▶ _Required action_
Copy out exactly the lines spanning the line with "Črpalke in doziranje (124, 656)" to the line with "[Generar imágenes] (44, 381)", inclusive, from the data underneath, with no pictures.

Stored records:

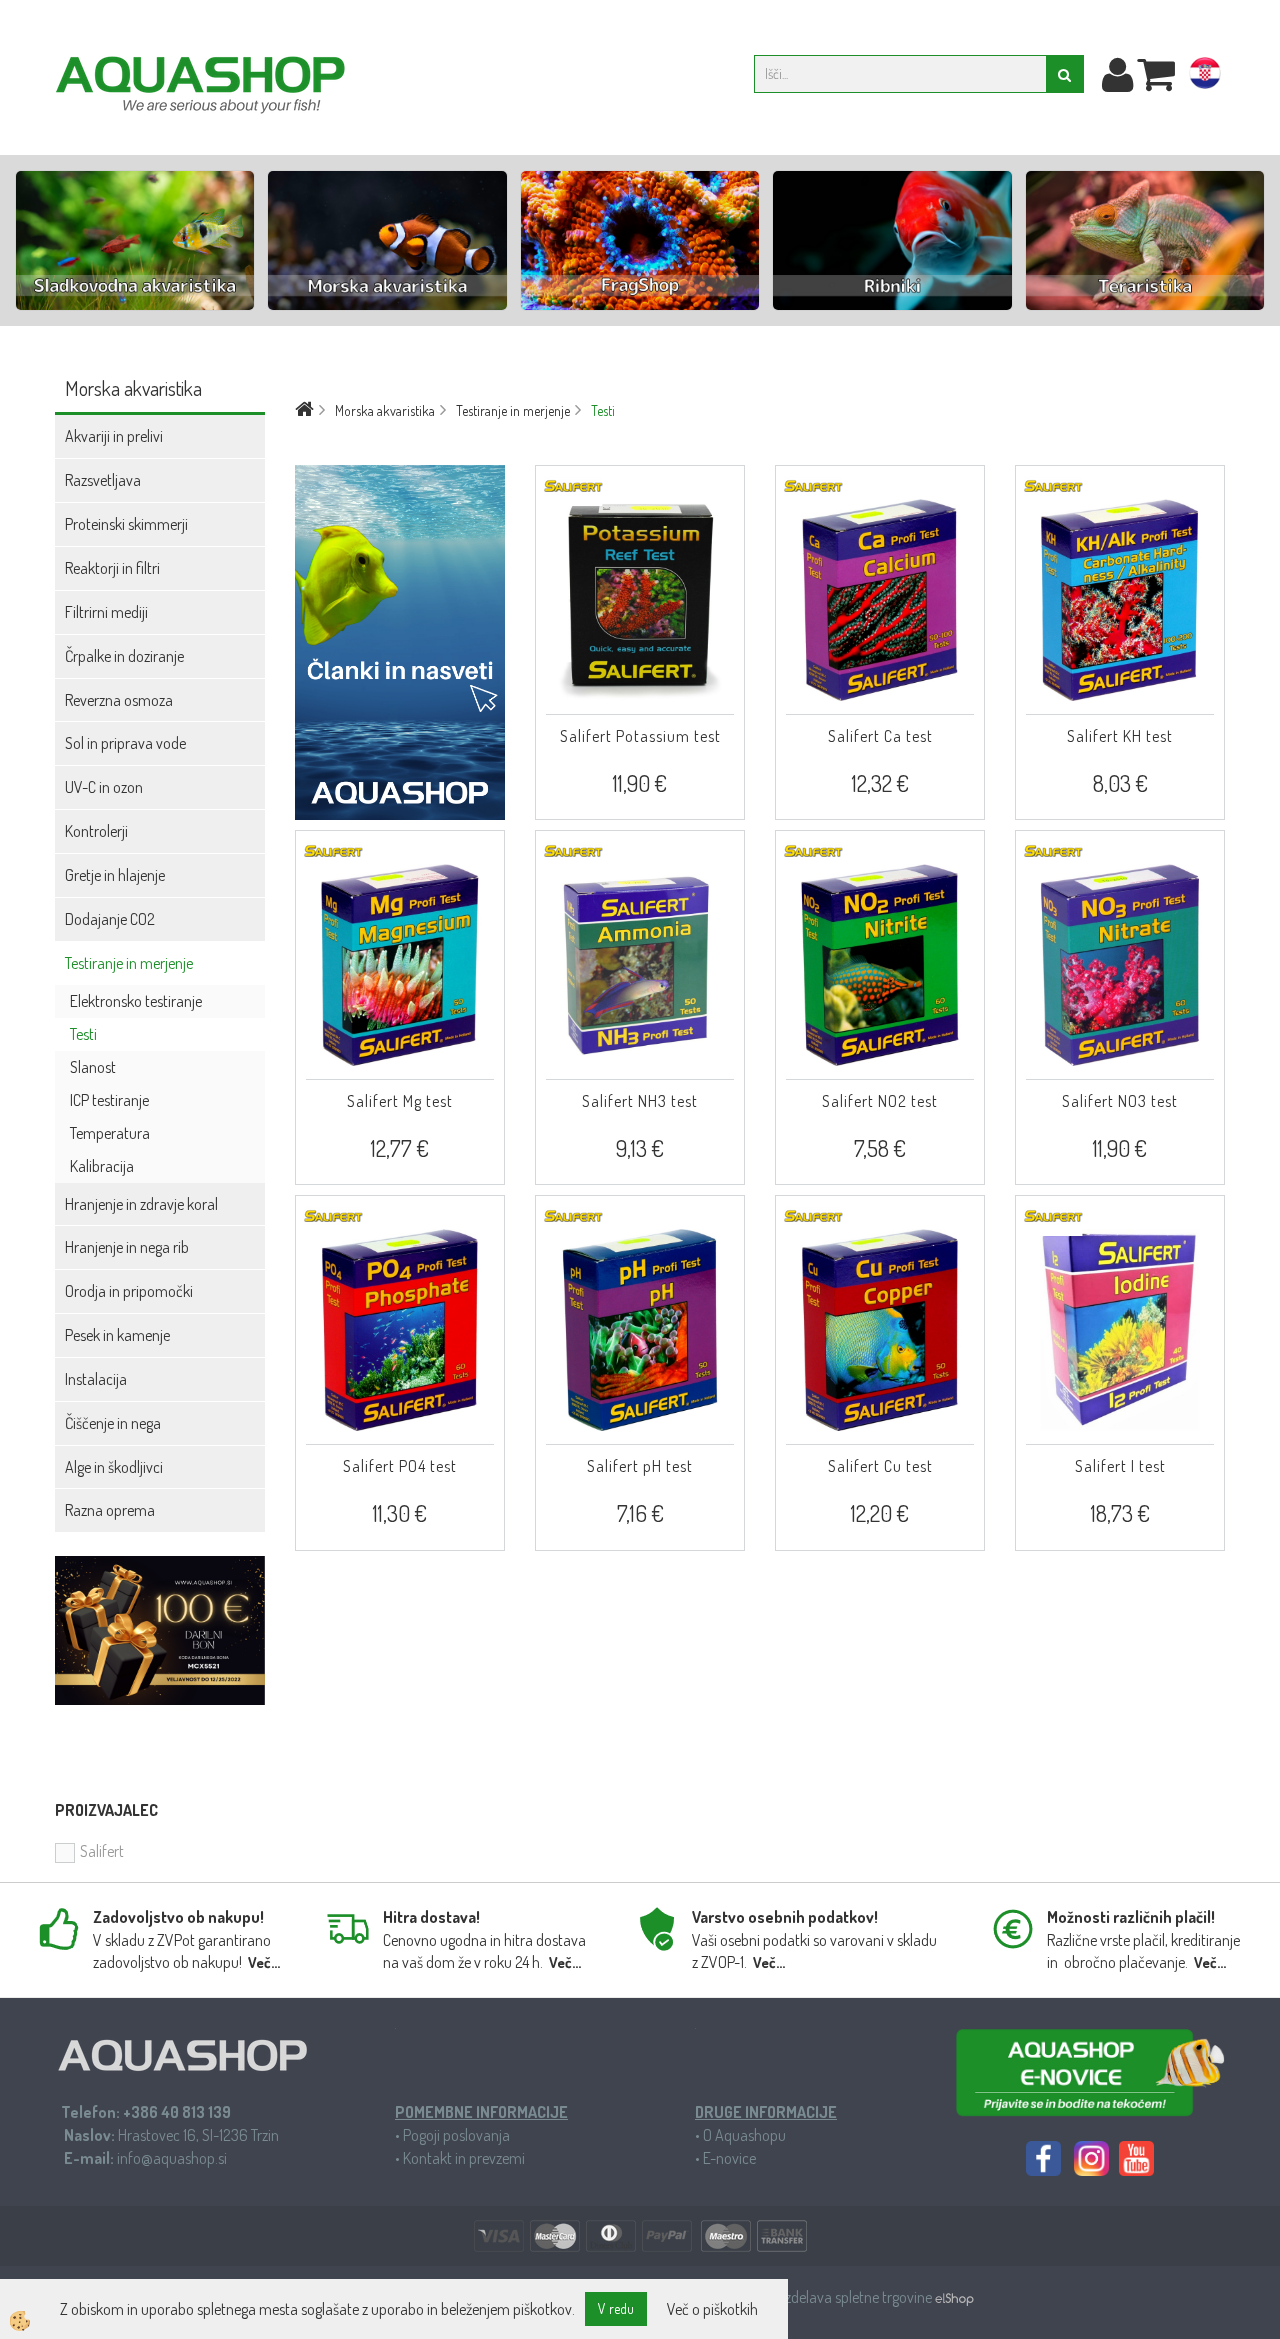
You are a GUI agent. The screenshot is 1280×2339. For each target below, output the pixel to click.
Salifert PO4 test (400, 1466)
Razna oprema (110, 1510)
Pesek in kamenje (117, 1335)
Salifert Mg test (400, 1101)
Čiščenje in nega (113, 1423)
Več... (264, 1962)
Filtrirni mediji (106, 612)
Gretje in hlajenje (115, 875)
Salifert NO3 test (1120, 1101)
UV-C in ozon (104, 787)
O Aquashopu (744, 2135)
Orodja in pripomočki (129, 1291)
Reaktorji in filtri (112, 568)
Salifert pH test (640, 1466)
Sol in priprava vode (125, 743)
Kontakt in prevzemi (464, 2158)
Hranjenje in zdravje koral (141, 1204)
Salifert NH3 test (640, 1101)
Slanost (93, 1067)
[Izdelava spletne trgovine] (954, 2297)
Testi (83, 1034)
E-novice (729, 2158)
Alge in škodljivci (114, 1467)
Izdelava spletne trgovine (858, 2297)
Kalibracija (102, 1166)
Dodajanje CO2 (110, 919)
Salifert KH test (1120, 736)
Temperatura (110, 1133)
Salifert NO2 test (880, 1101)
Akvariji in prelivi (114, 436)
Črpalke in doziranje (124, 656)
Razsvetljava (103, 480)
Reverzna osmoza (119, 700)
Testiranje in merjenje (129, 963)
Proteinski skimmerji (126, 524)
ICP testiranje (109, 1100)
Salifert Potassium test (640, 736)
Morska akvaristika (385, 410)
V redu (616, 2308)
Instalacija (96, 1379)
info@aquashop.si (172, 2158)
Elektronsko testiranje (136, 1001)
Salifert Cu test (880, 1466)
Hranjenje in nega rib (127, 1247)
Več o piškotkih (712, 2309)
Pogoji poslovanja (456, 2135)
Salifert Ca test (880, 736)
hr (1205, 77)
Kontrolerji (96, 831)
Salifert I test (1120, 1466)
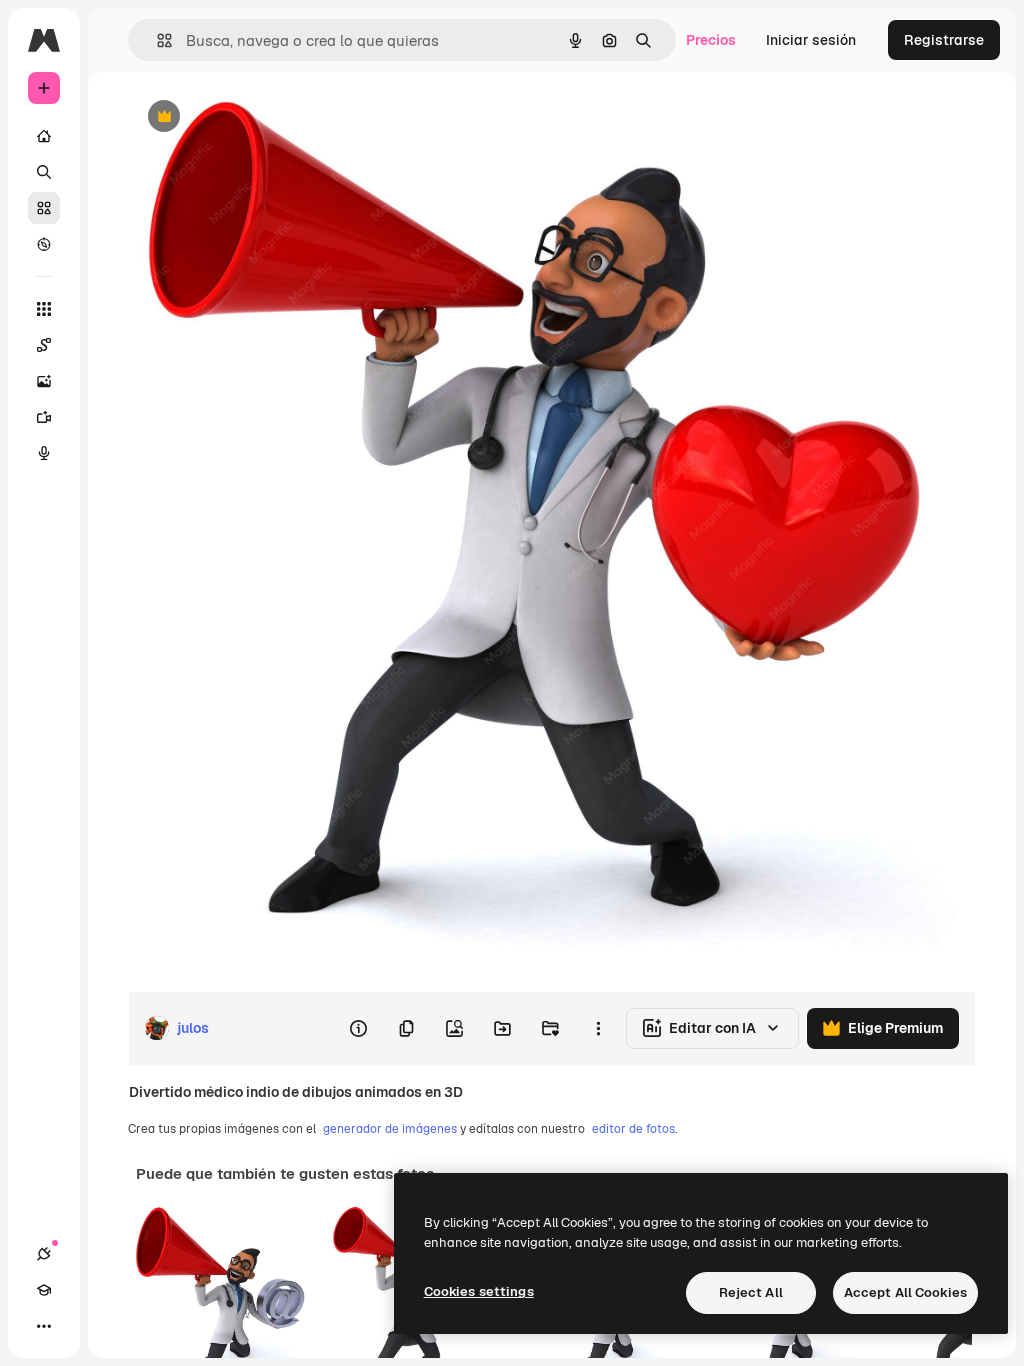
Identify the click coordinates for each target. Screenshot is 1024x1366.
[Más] (44, 1326)
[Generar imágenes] (44, 381)
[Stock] (44, 208)
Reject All (751, 1292)
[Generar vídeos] (44, 417)
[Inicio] (44, 136)
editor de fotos (633, 1129)
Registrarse (944, 40)
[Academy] (44, 1290)
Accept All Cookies (905, 1292)
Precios (711, 40)
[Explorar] (44, 244)
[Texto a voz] (44, 453)
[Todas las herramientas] (44, 309)
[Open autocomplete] (156, 40)
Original (256, 117)
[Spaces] (44, 345)
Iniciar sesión (811, 40)
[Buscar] (44, 172)
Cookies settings (479, 1291)
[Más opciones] (598, 1028)
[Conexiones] (44, 1254)
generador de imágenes (390, 1129)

▶ _Response to the exercise_
Črpalke in doziranje (124, 656)
Razsvetljava (103, 480)
Reverzna osmoza (119, 700)
Testiranje in merjenje (129, 963)
Proteinski skimmerji (126, 524)
ICP testiranje (109, 1100)
Salifert Potassium test (640, 736)
Morska akvaristika (385, 410)
V redu (616, 2308)
Instalacija (96, 1379)
info@aquashop.si (172, 2158)
Elektronsko testiranje (136, 1001)
Salifert Cu test (880, 1466)
Hranjenje in nega rib (127, 1247)
Več o piškotkih (712, 2309)
Pogoji poslovanja (456, 2135)
Salifert Ca test (880, 736)
hr (1205, 77)
Kontrolerji (96, 831)
Salifert I test (1120, 1466)
Identify the click coordinates for each target. Screenshot is 1024x1366.
[Más] (44, 1326)
[Generar imágenes] (44, 381)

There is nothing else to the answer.